経済破局は来るのか?
141595 バブルはアメリカ、中曽根、日銀の陰謀?
 
足立晴彦 ( 46 大阪 塾講師 ) 07/01/04 PM01 【印刷用へ
バブルがなぜ起こり、どうして崩壊したのか。以下は『国富消尽 対米隷従の果てに』(吉川元忠、関岡英之著 PHP研究所)よりの引用です。

>エコノミストのリチャード・ヴェルナーは、日銀が意図的にバブルをつくりだし、そして意図的に潰したと主張しています。(『円の支配者』草思社、『なぜ日本経済は殺されたか』講談社)。
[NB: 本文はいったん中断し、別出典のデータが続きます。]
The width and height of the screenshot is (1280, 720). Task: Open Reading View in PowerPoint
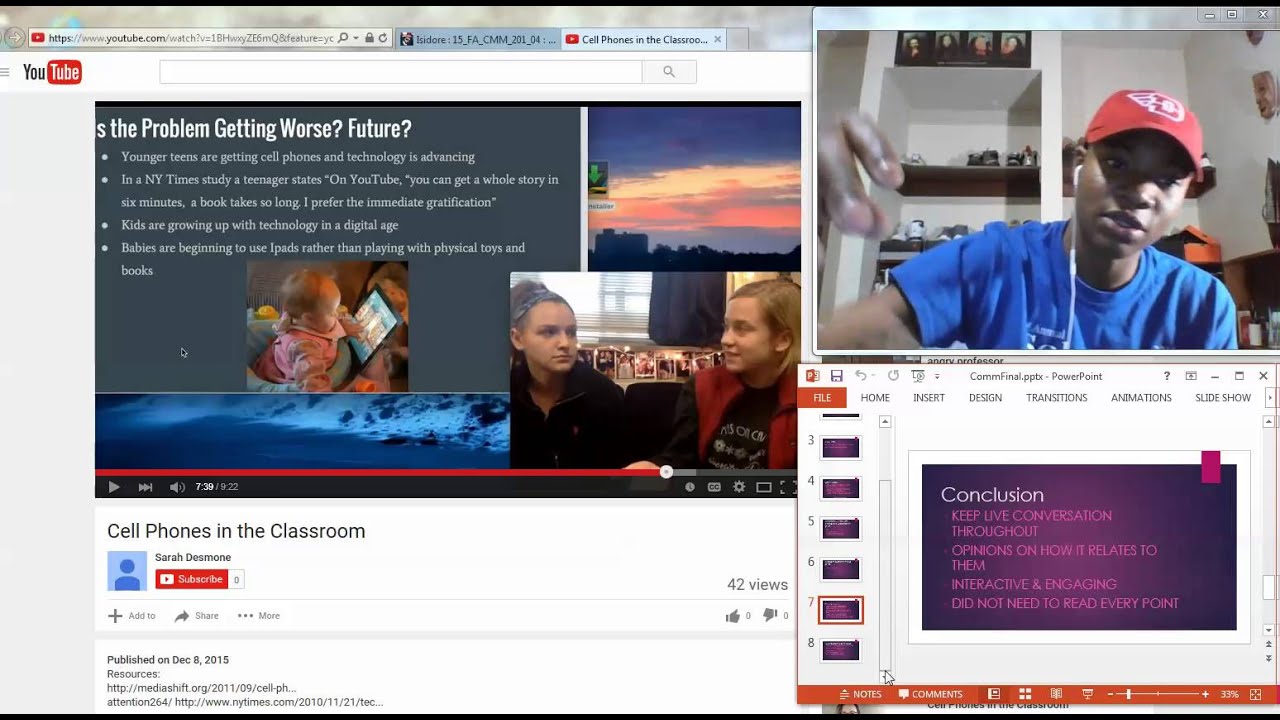click(x=1056, y=694)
>1986年、当時の中曽根康弘首相の私的諮問機関で前川春雄元日銀総裁を座長とする「国際協調のための経済構造調整研究会」の報告書、いわゆる「前川レポート」が提出されます。

>このアメリカ側通商代表の要望リストのような「前川レポート」が謳う「構造調整」を実現するためには、「危機」が必要であった。そこで、意図的につくられた危機が、バブルの生成と崩壊、そしてその後の長期不況であったというのです。これを計画し実行したのが、日銀内で「プリンス」と呼ばれた前川、三重野康、そして現総裁の福井俊彦といったエリートたちであり、その背後で彼らを動かしていたのがアメリカであったとヴェルナーは言います。彼の説は陰謀理論ということであまり評判がよくありませんが、私(=吉川元忠、以下も同様、筆者注)はかなり当たっている部分があるのではないかと思います。
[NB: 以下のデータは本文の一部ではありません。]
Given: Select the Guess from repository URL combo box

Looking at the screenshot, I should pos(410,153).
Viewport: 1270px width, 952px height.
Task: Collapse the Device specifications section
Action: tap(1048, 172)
>数年前に亡くなった佐藤誠三郎氏(東京大学名誉教授)は、実は私の高校のクラスメートだったのですが、彼は中曽根首相のブレーンとして有名でした。その佐藤氏の葬儀のときに中曽根氏は、かつて非常に難しい選択を迫られて悩んでいるところに佐藤氏からファックスが届いて心が決まったという思い出を語ったそうです。あくまでも私の想像ですが、そのときに中曽根氏は決心したのが、アメリカの意を体した構造改革の実行ではなかったかと思うのです。

>ヴェルナーはそれを計画し実行したのは日銀のプリンスたちであるとして、非難してやまないのですが、私はそういう大きな構造改革が単に日銀総裁のレベルにできるとは思えません。

>やはり中曽根首相がアメリカにOKして、構造調整のための計画を立てさせた。それが「前川レポート」だったのでしょう。もちろん、そこには「バブルをつくって、それからぶっ潰す」などとは書いていません。しかし、裏ではそこまで計画されていたのではないかと、私も思います。